» **WORK TO BE COMPLETED**:
Search the listing for the string "agent". Copy every line that has it.
==================================================
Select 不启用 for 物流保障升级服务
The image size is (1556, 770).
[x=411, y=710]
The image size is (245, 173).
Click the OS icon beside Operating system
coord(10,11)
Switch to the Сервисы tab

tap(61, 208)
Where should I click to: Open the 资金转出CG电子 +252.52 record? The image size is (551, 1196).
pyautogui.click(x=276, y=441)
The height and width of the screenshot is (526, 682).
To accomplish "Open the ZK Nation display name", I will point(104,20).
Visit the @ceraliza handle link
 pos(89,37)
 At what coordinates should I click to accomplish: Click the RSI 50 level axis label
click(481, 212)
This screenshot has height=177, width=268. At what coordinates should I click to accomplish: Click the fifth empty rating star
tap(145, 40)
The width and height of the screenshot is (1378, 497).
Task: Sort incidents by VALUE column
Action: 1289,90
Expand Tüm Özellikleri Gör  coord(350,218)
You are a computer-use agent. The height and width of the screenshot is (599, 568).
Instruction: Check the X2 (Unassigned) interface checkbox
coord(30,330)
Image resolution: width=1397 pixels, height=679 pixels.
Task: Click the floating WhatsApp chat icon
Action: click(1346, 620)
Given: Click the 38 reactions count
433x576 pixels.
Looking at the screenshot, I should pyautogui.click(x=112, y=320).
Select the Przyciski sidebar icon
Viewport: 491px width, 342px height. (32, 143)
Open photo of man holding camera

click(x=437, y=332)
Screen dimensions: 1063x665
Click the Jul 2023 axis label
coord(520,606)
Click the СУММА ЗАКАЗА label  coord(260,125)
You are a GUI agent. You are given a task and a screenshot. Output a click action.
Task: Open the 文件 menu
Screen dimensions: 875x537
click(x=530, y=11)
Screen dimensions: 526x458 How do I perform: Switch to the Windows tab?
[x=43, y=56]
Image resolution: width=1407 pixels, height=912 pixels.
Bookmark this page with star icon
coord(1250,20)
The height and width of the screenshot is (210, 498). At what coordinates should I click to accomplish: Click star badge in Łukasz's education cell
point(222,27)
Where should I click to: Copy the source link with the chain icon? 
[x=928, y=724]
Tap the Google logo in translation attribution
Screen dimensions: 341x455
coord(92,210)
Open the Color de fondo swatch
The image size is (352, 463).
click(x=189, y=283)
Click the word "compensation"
==================================================
» **RESULT OF THIS EXERCISE**:
You are a computer-use agent. The height and width of the screenshot is (599, 568).
You are a GUI agent. You are given a task and a screenshot. Output a click action.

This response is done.